L'industrie de l'éthanol cellulosique fait face à de grands défis

Une série d'usines de biocarburants cellulosiques commencent enfin à être opérationnelles après des années de retard. Mais la nouvelle vague d'ouvertures d'usines, une bonne nouvelle pour l'industrie émergente, montre aussi le chemin qu'il lui reste encore à parcourir.





La semaine dernière, la société chimique Ineos a commencé à fabriquer de l'éthanol à partir de copeaux de bois et d'autres matières végétales dans une usine en Floride, qui peut produire jusqu'à 8,5 millions de gallons de carburant par an. D'ici l'année prochaine, plus d'une douzaine d'usines de plusieurs millions de gallons devraient être terminées aux États-Unis. Bien que les usines soient considérées à l'échelle commerciale, elles sont encore relativement petites par rapport aux usines d'éthanol de maïs, qui produisent souvent 100 millions de gallons de carburant par an.

Les installations ne seront pas près de répondre aux exigences fixées par la norme sur les carburants renouvelables de 2007, qui était au cœur des efforts du président Bush pour mettre sur le marché des carburants fabriqués à partir de biomasse. De plus, de nombreuses nouvelles usines auront du mal dans un marché de l'éthanol déjà saturé.
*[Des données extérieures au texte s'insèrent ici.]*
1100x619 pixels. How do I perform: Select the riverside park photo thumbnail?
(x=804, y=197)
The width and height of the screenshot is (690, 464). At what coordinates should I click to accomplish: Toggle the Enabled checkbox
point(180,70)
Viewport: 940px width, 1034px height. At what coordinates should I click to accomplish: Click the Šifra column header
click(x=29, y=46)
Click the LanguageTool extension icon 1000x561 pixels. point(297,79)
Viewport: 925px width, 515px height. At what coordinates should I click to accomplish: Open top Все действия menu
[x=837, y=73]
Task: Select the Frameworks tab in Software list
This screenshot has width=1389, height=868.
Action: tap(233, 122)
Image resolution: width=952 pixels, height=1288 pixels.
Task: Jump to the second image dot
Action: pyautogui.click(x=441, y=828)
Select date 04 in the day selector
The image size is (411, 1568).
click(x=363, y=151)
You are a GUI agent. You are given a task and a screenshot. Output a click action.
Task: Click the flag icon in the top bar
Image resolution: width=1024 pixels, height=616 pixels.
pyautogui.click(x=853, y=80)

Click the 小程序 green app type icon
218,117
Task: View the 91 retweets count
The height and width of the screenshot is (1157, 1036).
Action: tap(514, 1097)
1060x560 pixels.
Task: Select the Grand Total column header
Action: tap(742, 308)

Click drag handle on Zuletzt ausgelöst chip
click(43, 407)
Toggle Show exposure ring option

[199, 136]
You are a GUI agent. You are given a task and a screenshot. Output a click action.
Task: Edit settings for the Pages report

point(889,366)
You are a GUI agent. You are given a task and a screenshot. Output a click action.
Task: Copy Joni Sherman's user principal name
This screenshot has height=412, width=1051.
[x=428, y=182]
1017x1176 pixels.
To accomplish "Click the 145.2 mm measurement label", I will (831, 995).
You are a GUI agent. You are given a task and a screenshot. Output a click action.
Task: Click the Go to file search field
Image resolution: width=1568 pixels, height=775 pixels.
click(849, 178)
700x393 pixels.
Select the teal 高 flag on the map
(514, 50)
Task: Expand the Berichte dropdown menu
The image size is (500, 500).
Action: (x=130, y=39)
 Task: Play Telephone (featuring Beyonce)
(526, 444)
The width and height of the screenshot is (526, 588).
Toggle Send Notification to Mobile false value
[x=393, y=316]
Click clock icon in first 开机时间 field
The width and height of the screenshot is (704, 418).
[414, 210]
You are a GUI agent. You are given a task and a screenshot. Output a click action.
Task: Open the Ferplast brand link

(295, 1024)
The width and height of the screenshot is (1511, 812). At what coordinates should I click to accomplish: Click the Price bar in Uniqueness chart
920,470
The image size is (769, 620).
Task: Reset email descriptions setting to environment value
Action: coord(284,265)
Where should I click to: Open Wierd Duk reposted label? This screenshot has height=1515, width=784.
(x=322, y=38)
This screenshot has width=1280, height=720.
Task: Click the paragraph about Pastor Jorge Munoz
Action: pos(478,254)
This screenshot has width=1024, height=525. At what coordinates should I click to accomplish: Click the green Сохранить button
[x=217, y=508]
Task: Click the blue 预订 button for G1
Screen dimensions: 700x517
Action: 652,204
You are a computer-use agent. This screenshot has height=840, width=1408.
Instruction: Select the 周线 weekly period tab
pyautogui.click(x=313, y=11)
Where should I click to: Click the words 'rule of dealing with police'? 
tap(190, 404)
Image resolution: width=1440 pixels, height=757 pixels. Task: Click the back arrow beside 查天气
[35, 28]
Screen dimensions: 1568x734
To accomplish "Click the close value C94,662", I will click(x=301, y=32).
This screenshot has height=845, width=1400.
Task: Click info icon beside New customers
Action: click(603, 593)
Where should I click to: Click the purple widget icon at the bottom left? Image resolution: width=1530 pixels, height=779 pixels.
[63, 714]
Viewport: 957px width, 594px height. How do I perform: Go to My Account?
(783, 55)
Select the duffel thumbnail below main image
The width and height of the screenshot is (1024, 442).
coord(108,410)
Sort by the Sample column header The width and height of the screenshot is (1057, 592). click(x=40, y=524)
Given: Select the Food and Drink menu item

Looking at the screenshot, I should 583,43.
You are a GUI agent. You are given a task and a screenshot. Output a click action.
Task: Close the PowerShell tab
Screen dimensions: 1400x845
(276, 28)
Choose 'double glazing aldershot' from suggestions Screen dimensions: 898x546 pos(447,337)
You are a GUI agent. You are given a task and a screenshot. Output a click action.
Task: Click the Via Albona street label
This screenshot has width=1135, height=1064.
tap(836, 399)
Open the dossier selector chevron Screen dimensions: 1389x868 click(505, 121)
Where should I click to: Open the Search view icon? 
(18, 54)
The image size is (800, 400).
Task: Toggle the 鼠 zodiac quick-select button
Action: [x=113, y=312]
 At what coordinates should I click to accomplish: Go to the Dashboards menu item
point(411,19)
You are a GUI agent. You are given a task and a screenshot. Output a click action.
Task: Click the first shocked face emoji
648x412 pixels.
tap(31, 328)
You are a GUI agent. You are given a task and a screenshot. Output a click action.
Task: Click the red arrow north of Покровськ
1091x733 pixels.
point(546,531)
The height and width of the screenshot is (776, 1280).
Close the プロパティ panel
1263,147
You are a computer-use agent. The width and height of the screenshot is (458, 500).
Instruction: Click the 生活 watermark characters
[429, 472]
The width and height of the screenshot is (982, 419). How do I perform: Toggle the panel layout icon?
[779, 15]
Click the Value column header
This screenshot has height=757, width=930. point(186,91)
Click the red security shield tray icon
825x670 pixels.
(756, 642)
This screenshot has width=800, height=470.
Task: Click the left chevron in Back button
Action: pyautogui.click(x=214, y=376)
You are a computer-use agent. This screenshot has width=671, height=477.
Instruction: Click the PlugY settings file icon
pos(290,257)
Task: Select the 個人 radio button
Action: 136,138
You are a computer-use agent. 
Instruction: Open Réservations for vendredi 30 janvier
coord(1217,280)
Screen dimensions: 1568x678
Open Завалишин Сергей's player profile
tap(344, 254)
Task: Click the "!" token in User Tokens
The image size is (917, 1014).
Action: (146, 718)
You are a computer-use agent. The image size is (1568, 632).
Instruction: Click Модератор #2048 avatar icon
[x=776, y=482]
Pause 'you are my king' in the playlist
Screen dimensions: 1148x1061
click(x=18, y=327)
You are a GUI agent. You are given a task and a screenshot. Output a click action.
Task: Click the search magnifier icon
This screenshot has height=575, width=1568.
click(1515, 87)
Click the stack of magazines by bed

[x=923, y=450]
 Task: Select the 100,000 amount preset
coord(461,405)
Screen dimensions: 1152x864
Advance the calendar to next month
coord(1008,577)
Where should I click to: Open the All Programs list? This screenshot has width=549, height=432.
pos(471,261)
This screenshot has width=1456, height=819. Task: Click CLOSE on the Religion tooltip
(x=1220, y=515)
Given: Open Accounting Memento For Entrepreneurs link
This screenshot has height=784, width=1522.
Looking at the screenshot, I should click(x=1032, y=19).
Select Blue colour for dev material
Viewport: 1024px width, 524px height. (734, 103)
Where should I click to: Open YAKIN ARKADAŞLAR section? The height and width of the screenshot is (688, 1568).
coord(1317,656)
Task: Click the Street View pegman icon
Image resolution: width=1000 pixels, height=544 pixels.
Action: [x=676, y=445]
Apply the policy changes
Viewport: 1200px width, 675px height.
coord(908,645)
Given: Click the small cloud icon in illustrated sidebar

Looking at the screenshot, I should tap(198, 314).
Les biocarburants cellulosiques, fabriqués à partir de matériaux tels que les copeaux de bois et les tiges de maïs, ont été mandatés dans le cadre de l'Energy Independence and Security Act de 2007. Ils étaient censés aider à mettre fin à ce que Bush a appelé la dépendance des États-Unis au pétrole. La norme sur les carburants renouvelables a appelé à une augmentation rapide de la quantité de carburant provenant d'éthanol conventionnel à base de maïs ainsi que d'éthanol cellulosique.



La production d'éthanol de maïs a bondi, mais la production d'éthanol cellulosique a été retardée à la fois par des défis techniques et par un manque de fonds pour les usines commerciales. La norme sur les carburants renouvelables prévoyait à l'origine de mélanger un milliard de gallons d'éthanol cellulosique dans les approvisionnements en carburant du pays cette année, mais l'Environmental Protection Agency a réduit l'objectif à seulement six millions de gallons. L'objectif de l'année prochaine est de 1,75 milliard, mais l'EPA devrait fixer un nouveau niveau en fonction de ce qu'il s'attend à ce que les entreprises puissent produire.

La nouvelle vague d'usines de biocarburants comprendra une installation de 25 millions de gallons du géant de l'éthanol de maïs Poet et une installation de 27,5 millions de gallons de DuPont, mais beaucoup d'autres produiront 10 millions de gallons ou moins. C'est un petit début. Atteindre les objectifs ultimes de la norme sur les carburants renouvelables nécessiterait 300 usines de biocarburants, et chacune devrait produire non pas 25 millions de gallons de carburant, mais quatre fois cette quantité.

À l'heure actuelle, l'éthanol cellulosique ne peut pas rivaliser seul. Il coûte plus cher que l'éthanol de maïs ou l'essence. Wallace Tyner , professeur d'économie agricole à l'Université Purdue, affirme que l'éthanol cellulosique ne sera jamais moins cher que l'éthanol de maïs. Cependant, Poet dit qu'il espère éventuellement rendre l'éthanol cellulosique compétitif avec l'essence. Arriver à ce point, à tout le moins, nécessitera le soutien de la norme sur les carburants renouvelables pour aider l'entreprise à construire plus d'usines et à réaliser des économies d'échelle.



La norme a toujours été controversée (voir The Mess of Mandated Markets ). À l'heure actuelle, il y a un projet de loi devant le Sénat qui l'abrogerait. Cette année, il a également fait l'objet d'une série d'audiences et de livres blancs à la Chambre, et la direction du comité de l'énergie et du commerce de la Chambre décide maintenant de la marche à suivre. Le président du comité, le républicain Fred Upton du Michigan, a présenté l'audience la plus récente en disant : À mon avis, le système actuel ne peut pas tenir.

Tuer la norme sur les carburants renouvelables tue tout l'avenir de la cellulose, dit Tyner. Pour l'instant, cependant, ce n'est probablement pas une grande préoccupation : la norme est susceptible de rester en place, car elle a le soutien du président Obama et de nombreux sénateurs.

De l'avis de Tyner, l'industrie est confrontée à un autre défi majeur. L'éthanol cellulosique est aujourd'hui un non-starter, dit-il; il n'y a pas assez de demande d'éthanol de quelque nature que ce soit.